Cut up a quarter of a pound of butter in a pint of molasses, and warm them together till the butter is melted. Boil a quart of milk; and while scalding hot, pour it slowly over a pint of sifted Indian meal, and stir in the molasses and butter. Cover it, and let it steep for an hour. Then take off the cover, and set the mixture to cool. When it is cold, beat six eggs, and stir them gradually into it; add a table-spoonful of mixed cinnamon and nutmeg; and the grated peel of a lemon. Stir the whole very hard; put it into a buttered dish, and bake it two hours. Serve it up hot, and eat it with wine sauce, or with butter and molasses.
A BOILED INDIAN PUDDING.—
Chop very fine a quarter of a pound of beef suet. Mix it with a quart of sifted Indian meal. Boil a quart of milk with some pieces of cinnamon broken up; strain it, and while it is hot, stir in gradually the meal and suet; add half a pint of molasses. Cover the mixture and set it away for an hour; then put it to cool. Beat six eggs, and stir them gradually into the mixture when it is cold; add a grated nutmeg, and the grated peel of a lemon. Tie the pudding in a cloth that has been dipped in hot water and floured; and leave plenty of room for it to swell. Secure it well at the tying place lest the water should get in, which will infallibly spoil it. Put it into a pot of boiling water, (which must be replenished as it boils away,) and boil it four hours at least; but five or six will be better. To have an Indian pudding very good, it should be mixed the night before, (all except the eggs,) and put on to boil early in the morning. Do not take it out of the pot till immediately before it is wanted.
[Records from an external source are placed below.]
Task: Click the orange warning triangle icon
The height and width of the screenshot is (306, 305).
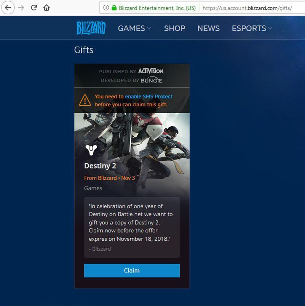Action: pos(85,100)
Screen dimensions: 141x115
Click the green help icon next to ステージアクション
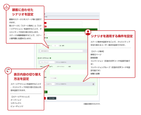50,58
Eat it with wine sauce, or with molasses and butter. What is left may be boiled again next day.
INDIAN PUDDING WITHOUT EGGS.—
Boil some cinnamon in a quart of milk, and then strain it. While the milk is hot, stir into it a pint of molasses, and then add by degrees a quart or more of Indian meal so as to make a thick batter. It will be much improved by the grated peel and juice of a large lemon or orange. Tie it very securely in a thick cloth, leaving room for it to swell, and pasting up the tying-place with a lump of flour and water. Put it into a pot of boiling water, (having ready a kettle to fill it up as it boils away,) hang it over a good fire, and keep it boiling hard for four or five hours. Eat it warm with molasses and butter.
This is a very economical, and not an unpalatable pudding; and may be found convenient when it is difficult to obtain eggs. The molasses should be West India.
A BAKED PLUM PUDDING.—
Grate all the crumb of a stale six cent loaf; boil a quart of rich milk, and pour it boiling hot over the grated bread; cover it, and let it steep for an hour; then set it out to cool. In the mean time prepare half a pound of currants, picked, washed, and dried; half a pound of raisins, stoned and cut in half; and a quarter of a pound of citron cut in large slips; also, two nutmegs beaten to a powder; and a table-spoonful of mace and cinnamon powdered and mixed together. Crush with a rolling-pin half a pound of sugar, and cut up half a pound of butter. When the bread and milk is uncovered to cool, mix with it the butter, sugar, spice and citron; adding a glass of brandy, and a glass of white wine. Beat eight eggs very light, and when the milk is quite cold, stir them gradually into the mixture. Then add, by degrees, the raisins and currants, (which must be previously dredged with flour,) and stir the whole very hard. Put it into a buttered dish, and bake it two hours. Send it to table warm, and eat it with wine sauce, or with wine and sugar only.
In making this pudding, you may substitute for the butter, half a pound of beef suet minced as fine as possible. It will be found best to prepare the ingredients the day before, covering them closely and putting them away.